*DATASET RECORDS*
##############################

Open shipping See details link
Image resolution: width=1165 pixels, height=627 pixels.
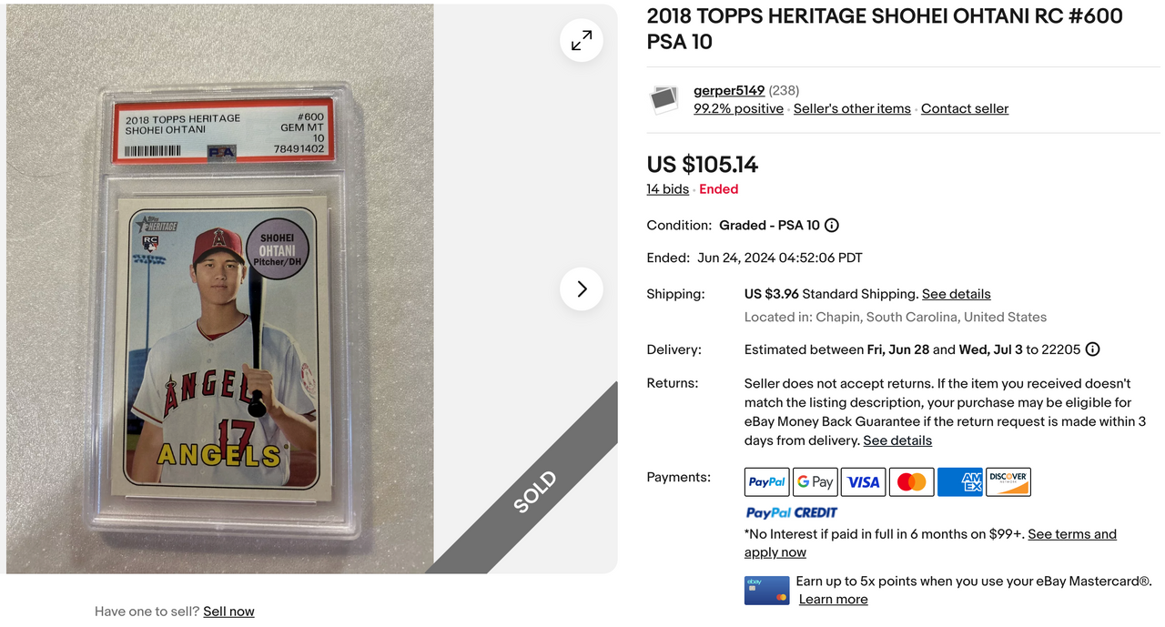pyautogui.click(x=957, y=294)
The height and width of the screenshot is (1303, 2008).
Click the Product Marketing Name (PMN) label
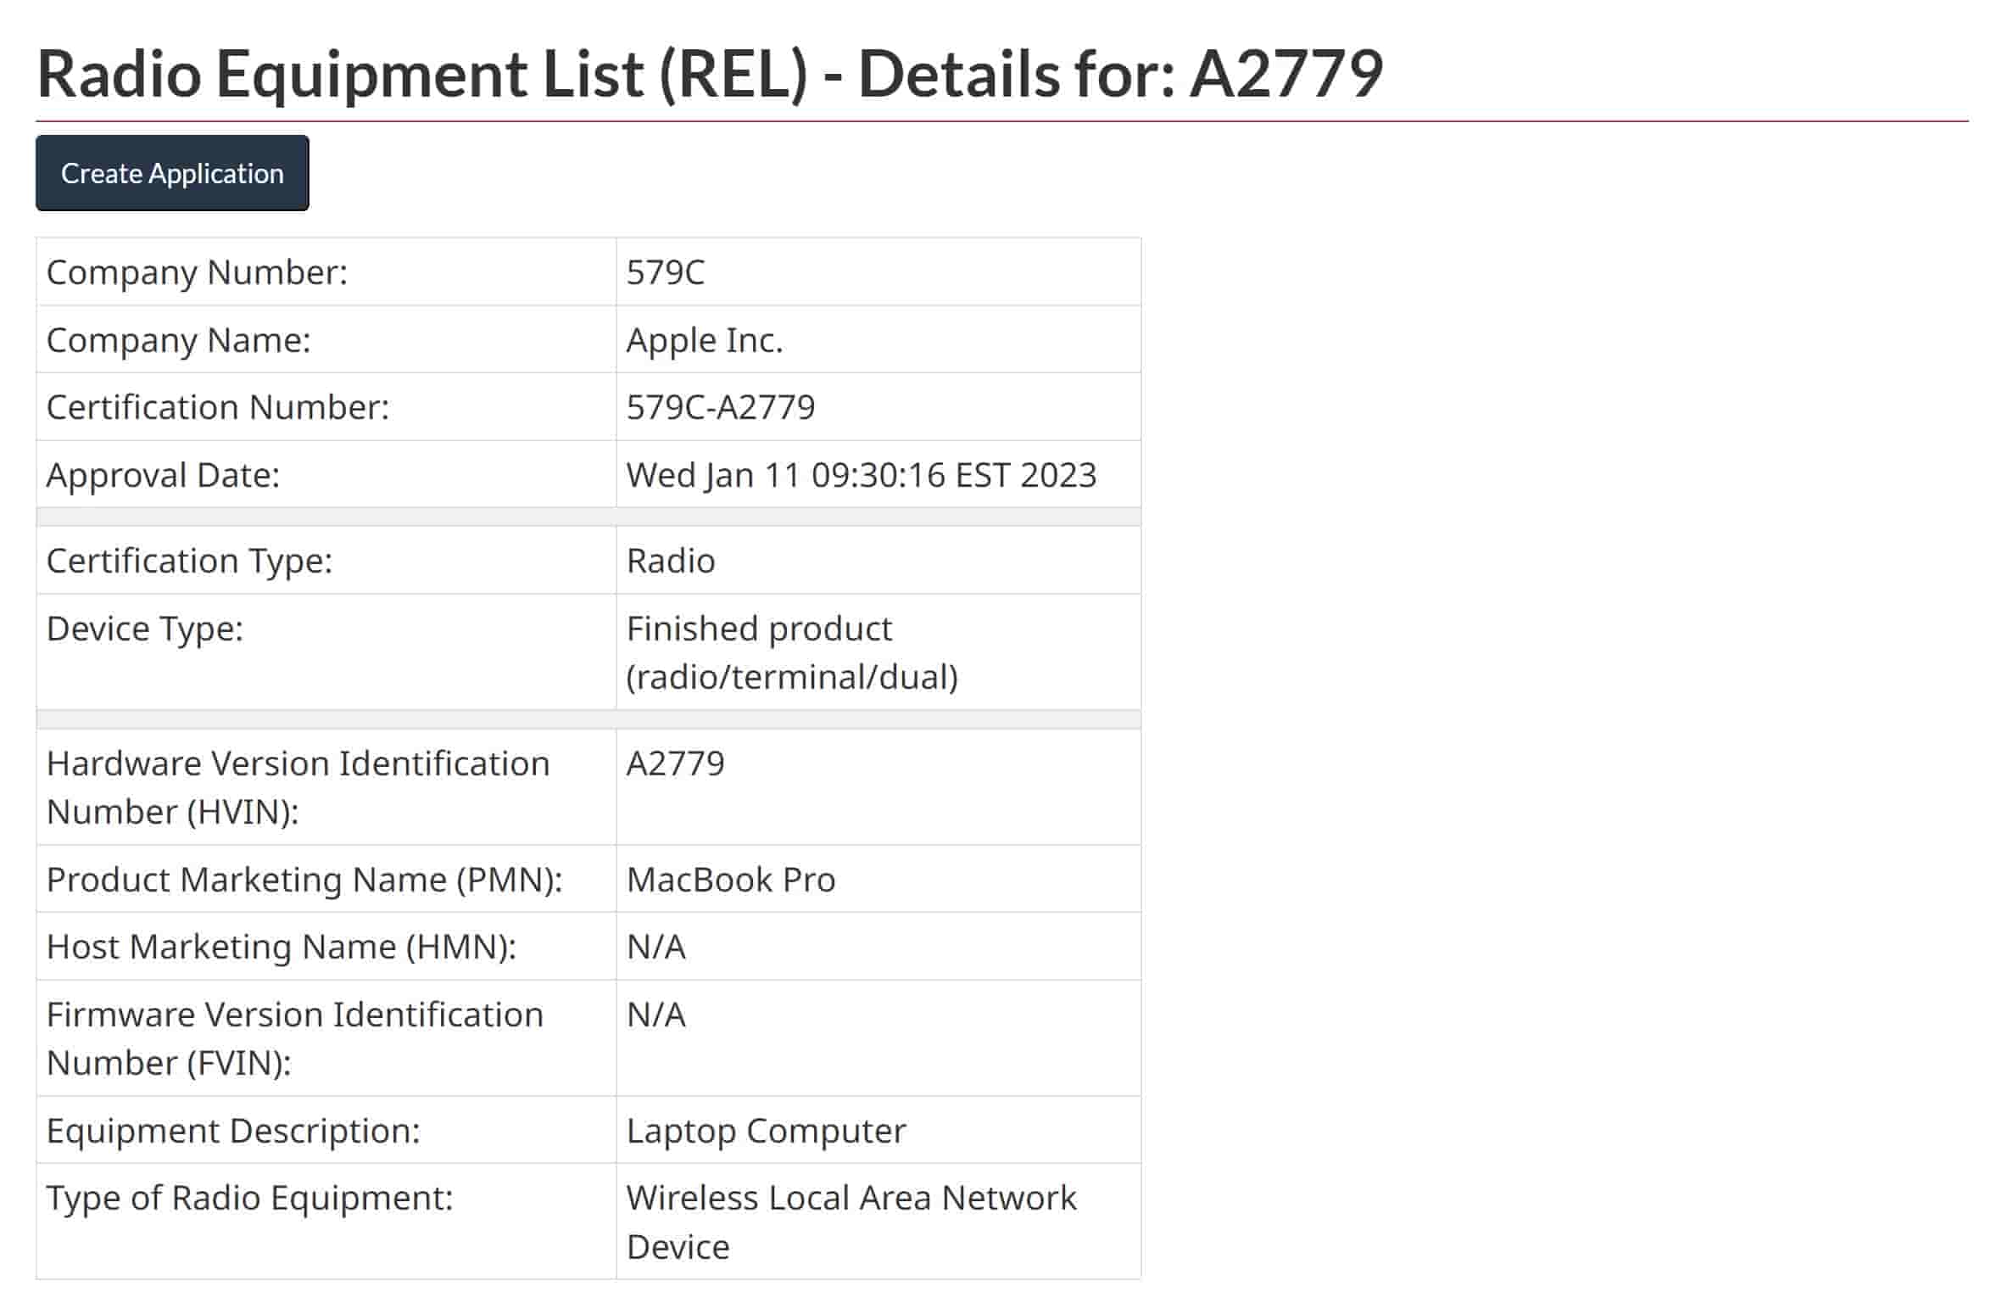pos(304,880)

##############################

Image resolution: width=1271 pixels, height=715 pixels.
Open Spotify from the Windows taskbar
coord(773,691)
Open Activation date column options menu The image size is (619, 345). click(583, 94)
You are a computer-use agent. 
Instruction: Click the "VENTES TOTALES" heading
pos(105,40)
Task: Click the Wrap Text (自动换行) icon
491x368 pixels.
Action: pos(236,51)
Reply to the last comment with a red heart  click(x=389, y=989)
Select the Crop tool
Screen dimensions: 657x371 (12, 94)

##############################

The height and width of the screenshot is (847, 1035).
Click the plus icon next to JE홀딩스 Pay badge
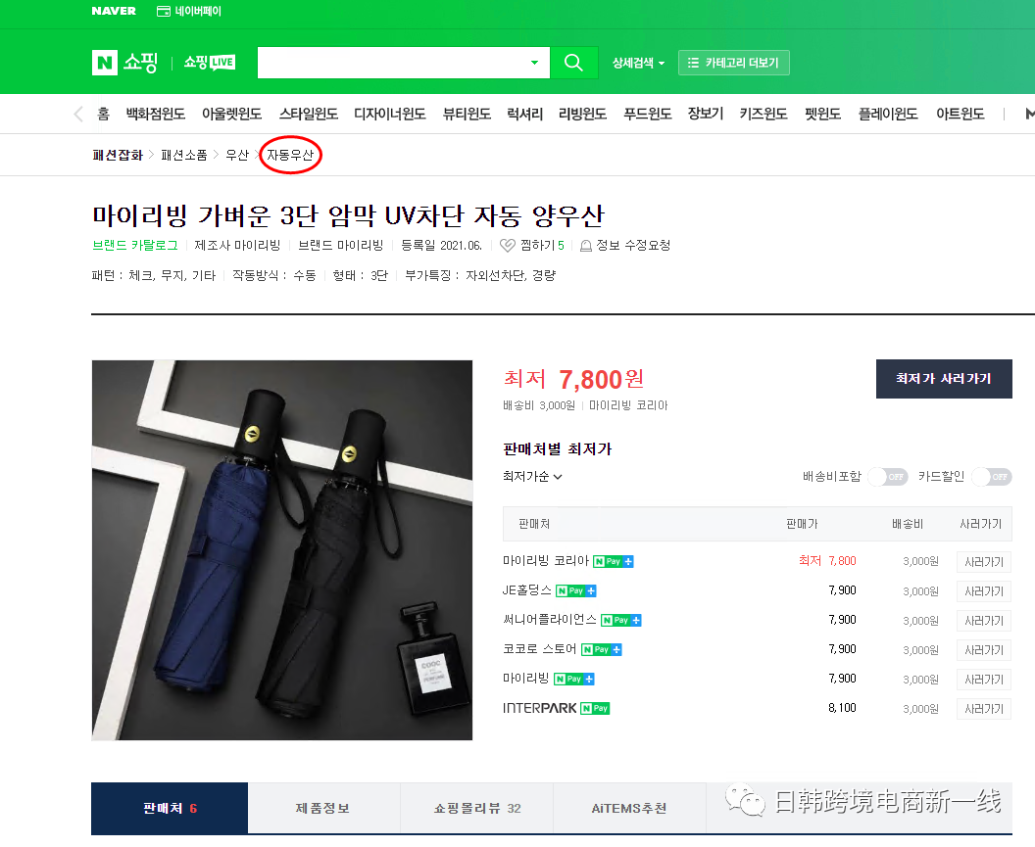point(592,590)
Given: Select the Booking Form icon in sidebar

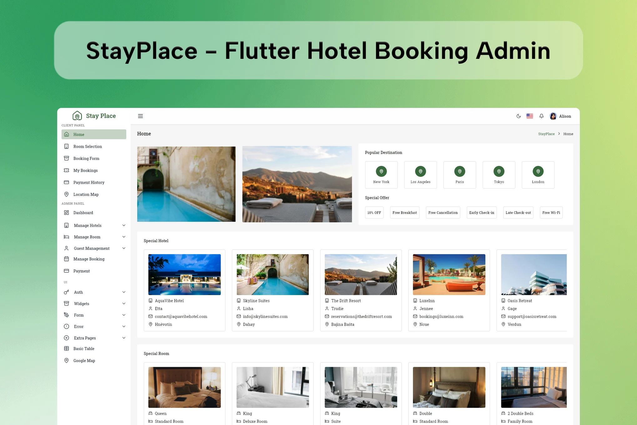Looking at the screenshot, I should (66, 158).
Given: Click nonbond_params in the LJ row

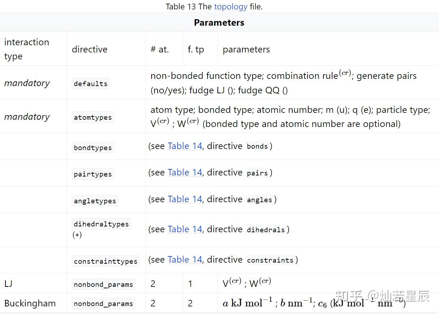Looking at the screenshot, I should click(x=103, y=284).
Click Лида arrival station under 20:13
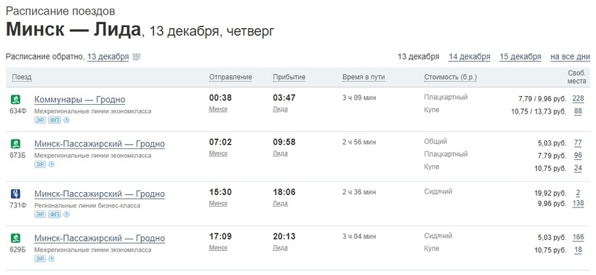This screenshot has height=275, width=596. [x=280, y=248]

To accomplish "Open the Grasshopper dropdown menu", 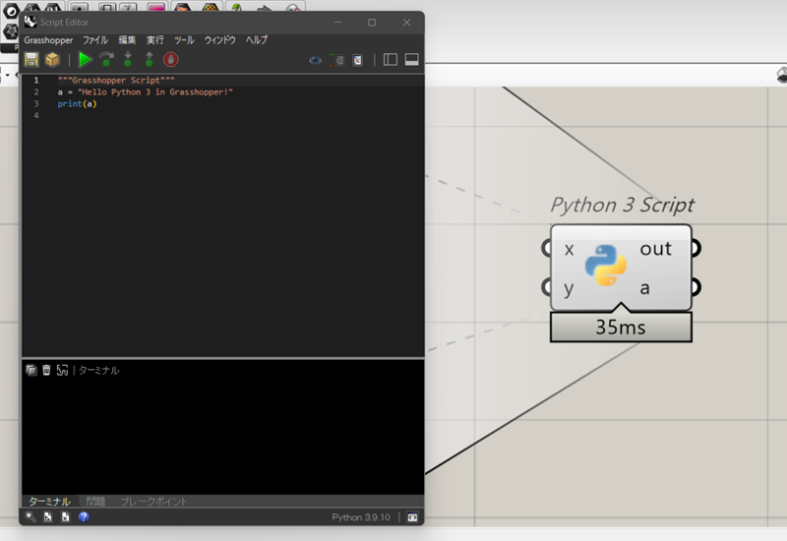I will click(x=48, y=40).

##############################

*GIVEN PROBLEM*
Rewrite the material above from the line containing "The height and width of the screenshot is (1303, 2008)." down to and including the line containing "pos(304,880)", changing "label" to "tag" and keeping everything else the same. Return only those lines, and leave the pictures out.

*RESULT FOR THIS EXERCISE*
The height and width of the screenshot is (1303, 2008).
Click the Product Marketing Name (PMN) tag
pos(304,880)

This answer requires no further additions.